## [Dataset extract]
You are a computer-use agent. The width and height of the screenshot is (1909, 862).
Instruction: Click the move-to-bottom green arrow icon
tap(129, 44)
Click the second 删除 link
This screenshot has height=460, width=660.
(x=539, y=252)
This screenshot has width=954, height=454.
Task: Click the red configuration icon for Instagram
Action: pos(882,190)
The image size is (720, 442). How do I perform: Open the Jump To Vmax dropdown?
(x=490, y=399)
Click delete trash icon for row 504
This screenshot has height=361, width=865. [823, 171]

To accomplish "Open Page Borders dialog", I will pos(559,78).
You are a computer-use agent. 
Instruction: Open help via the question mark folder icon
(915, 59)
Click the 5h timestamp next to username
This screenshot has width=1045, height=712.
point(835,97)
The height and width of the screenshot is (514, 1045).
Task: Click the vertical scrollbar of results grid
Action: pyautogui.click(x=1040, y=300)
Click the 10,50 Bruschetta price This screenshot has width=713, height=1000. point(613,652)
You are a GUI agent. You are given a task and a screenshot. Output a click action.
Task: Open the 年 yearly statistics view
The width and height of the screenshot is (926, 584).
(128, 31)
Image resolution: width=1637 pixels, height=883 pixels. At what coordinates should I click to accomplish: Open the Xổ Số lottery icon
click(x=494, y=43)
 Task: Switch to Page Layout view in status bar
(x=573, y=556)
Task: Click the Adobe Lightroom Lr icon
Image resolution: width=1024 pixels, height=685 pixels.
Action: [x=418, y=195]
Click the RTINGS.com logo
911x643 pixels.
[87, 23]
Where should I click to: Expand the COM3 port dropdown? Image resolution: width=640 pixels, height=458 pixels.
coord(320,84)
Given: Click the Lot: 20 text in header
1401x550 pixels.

## [Your objective]
Wherever the word "agent" appears in the entries above, copy that line.

## [Response area]
You are a computer-use agent. The width and height of the screenshot is (1909, 862).
You are a computer-use agent. 
You are a GUI agent. You are given a task and a screenshot. Output a click action.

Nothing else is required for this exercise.